Saying that “the safety piece is the determining factor,” Franklin said she is in ongoing discussions with film festival staff to ascertain if “this is feasible or not,” given current limitations on crowd sizes and the ability to maintain six foot distancing.

Franklin is also in discussions with the county’s two libraries about how to resume programming safely, as well as Telluride Theatre staff, which is moving forward with both its annual Shakespeare production and its summertime gala fundraiser. Of concern, she added, was a proposed Egnar Music Festival, an event she said that, “from a public health standpoint, there’s a lot of outstanding questions.”

Though still trying to make its September festival work at the time of the commissioners’ meeting, Telluride Festival of Cars & Colors has since announced it would be shelving its event this year.

The topic of dogs, and where they can and cannot be, made the agenda Wednesday, spurred by an uptick of complaints about their presence in the Keystone Gorge and other prohibited areas in the Lawson Hill PUD. Despite signage expressly prohibiting dogs, dog owners are bringing their canine companions into the Keystone Gorge, which is a designated wildlife corridor. 

“I don’t feel like it’s signage that matters to them,” Waring said. “I don’t foresee an elegant solution.”

The county requested increased patrol in Keystone Gorge from the U.S. Forest Service, which operates a recreational ranger program, positions that are funded by the county and the towns of Mountain Village and Telluride.

Bordogna also sought to shift away from the county’s role in processing the emotional support paperwork required for Lawson Hill residents seeking a waiver on the development’s dog prohibition.

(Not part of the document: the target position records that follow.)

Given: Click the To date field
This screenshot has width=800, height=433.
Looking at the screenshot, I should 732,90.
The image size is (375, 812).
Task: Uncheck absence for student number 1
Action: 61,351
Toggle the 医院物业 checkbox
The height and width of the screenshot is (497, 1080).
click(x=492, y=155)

Lawson Homeowners Association manager, Pam Hall, indicated she’d be “more than willing to manage those,” but for now the job will remain with the county.

The Lawson Hill HOA meets July 15, and Hall said they would be working to create a new fine structure for those in violation of the development’s no dog rule. The rule was made a part of the PUD’s declarations in deference to the Colorado Parks & Wildlife determination that the development was built on severe winter deer and elk range.

Wednesday was also decreed Telluride Regional Medical Center Day, an honor bestowed on the medical facility for, among other things, how efficiently and quickly the team there “had to ramp up” in response to an uptick in COVID-19 cases, and for its efforts in conducting greatly expanded testing for the coronavirus. By adding staff, the med center was able to test upwards of 250 people per week. Bordogna said they’ve administered more than 1,100 swab tests and were instrumental in the antibody screening, which required drawing blood samples from 5,400 county residents in the spring.

“We’re honoring them for their service to the citizens of San Miguel County,” Bordogna said. “They are one of our closest allies and partners.”